Ad blocking and the drive to content

Mark Pinsent

18 September 2015

Through the contacts and tenacity of Metia's top-notch earned media team, I was lucky enough to spend some time chatting to Matthew Wallat the BBC yesterday, and he was kind enough to include some of my comments in his piece on the BBC site.

The subject was the rise of ad blocking software and apps, and the impact of them on digital advertising (and, as a result, the future of those sites that rely on the revenue from it). Ad blockers do exactly what they say on the tin: allowing consumers to view online content without being presented with a plethora of targeted digital advertisements. The most advanced claim to be able to block ads on any type of website or social network. 

The use of ad blockers is expoding: as The Verge reports today, ad blockers have surged to the top of the app store charts. It's big business, and a huge issue for ad revenue-based business models. As I say in Matthew's piece, give consumers a way to block ads and they'll take it. But consumers understandably want to have their cake and eat it too. They want free websites with great functionality and content, but they don't want to be disturbed by the ads that fund them. That's unsustainable (and this piece, also from The Verge, is excellent on the subject).

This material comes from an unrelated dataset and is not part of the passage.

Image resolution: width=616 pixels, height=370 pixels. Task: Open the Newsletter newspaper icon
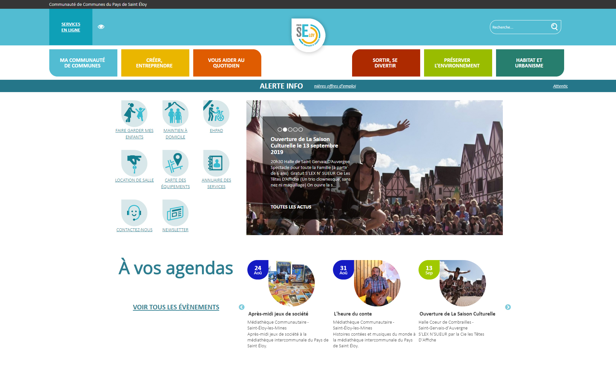[175, 213]
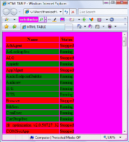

Metia's clients are the companies and brands that want to have their messages reach their target audiences (generally, in our case, business rather than consumer audiences). So you may be thinking that we also see ad blockers as a huge issue to our clients and therefore a risk to our business. But that's not really the case.

As ad blocking technology's use increases and becomes more sophisticated, more companies are going to be looking at alternative ways of getting their messages to the audience. I fully expect this to result in an increased focus on marketing through content that has genuine use to the audience, and delivering it to people in a highly-targeted way. Which is right up our street.

People say that they don't like being marketed to. I don't believe that (which kinda comes with the territory!) What people don't like is bad marketing: irrelevant, low-quality, poorly-targeted, overly interruptive.

I love the fact that consumers are becoming more sophisticated in filtering the marketing that reaches their eyes. It leaves more space for the smart stuff to occupy.